11 March 2020
- Society offers range of support measures for those who find themselves in financial difficulty
- Move part of Nationwide’s continued work to address financial wellbeing at difficult times
Nationwide is reminding its 15 million members that it offers a range of measures to support those in financial difficulty as concern over coronavirus grows.
As a member-owned organisation, Nationwide is focussed on supporting those who most need it, particularly in challenging times, whether as a result of illness, bereavement, money worries or financial abuse.
As with a range of other situations faced by members, Nationwide is committed to working with those affected as a result of coronavirus on a case-by-case basis so that they are supported through any period of ill health or financial difficulty.
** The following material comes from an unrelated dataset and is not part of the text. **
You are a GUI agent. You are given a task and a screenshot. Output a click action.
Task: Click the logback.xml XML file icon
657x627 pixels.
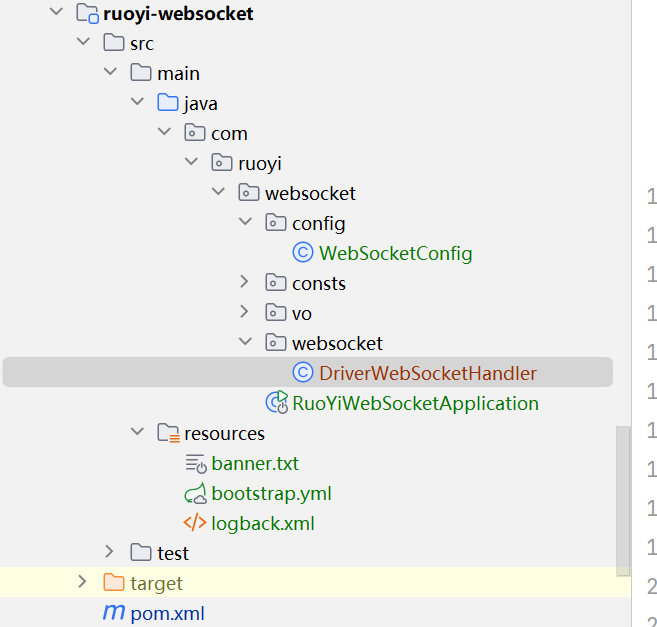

The Society has a dedicated team who are there to support members, offering a range of options that are tailored to their individual needs.
While everyone will have individual needs and requirements, some of the ways the Society can consider supporting members over the short term include:
- Payment holidays on mortgages allowing a period of flexibility.
- Increased credit card or overdraft limits to help get through a short period of reduced income.
- Penalty-free early access to savings in fixed term accounts.
- Support for members in financial difficulty, such as removal of interest charges on credit cards and overdrafts.
Nationwide is continuing to play its part by working with Government and the wider industry in response to the threat posed by coronavirus.
Sara Bennison, Nationwide’s Chief Marketing Officer, said: “As a major UK financial services provider, and employer, we are continuing to work on our response to what is an evolving picture. Alongside concerns over contracting the disease, it is natural that people may also start worry about their finances due to any potential drop in income should they or family fall ill. As a mutual our members are at the heart of what we do, and we stand ready to support them through difficult periods. If they do have concerns, we would encourage them to get in touch sooner rather than later so we can talk them through the options available to them.
“We hope by reminding our members of the services we offer, but hope they will not need, we can provide a level of reassurance that should the worst happen we will do our very best to support them through periods of uncertainty and potential financial difficulty.”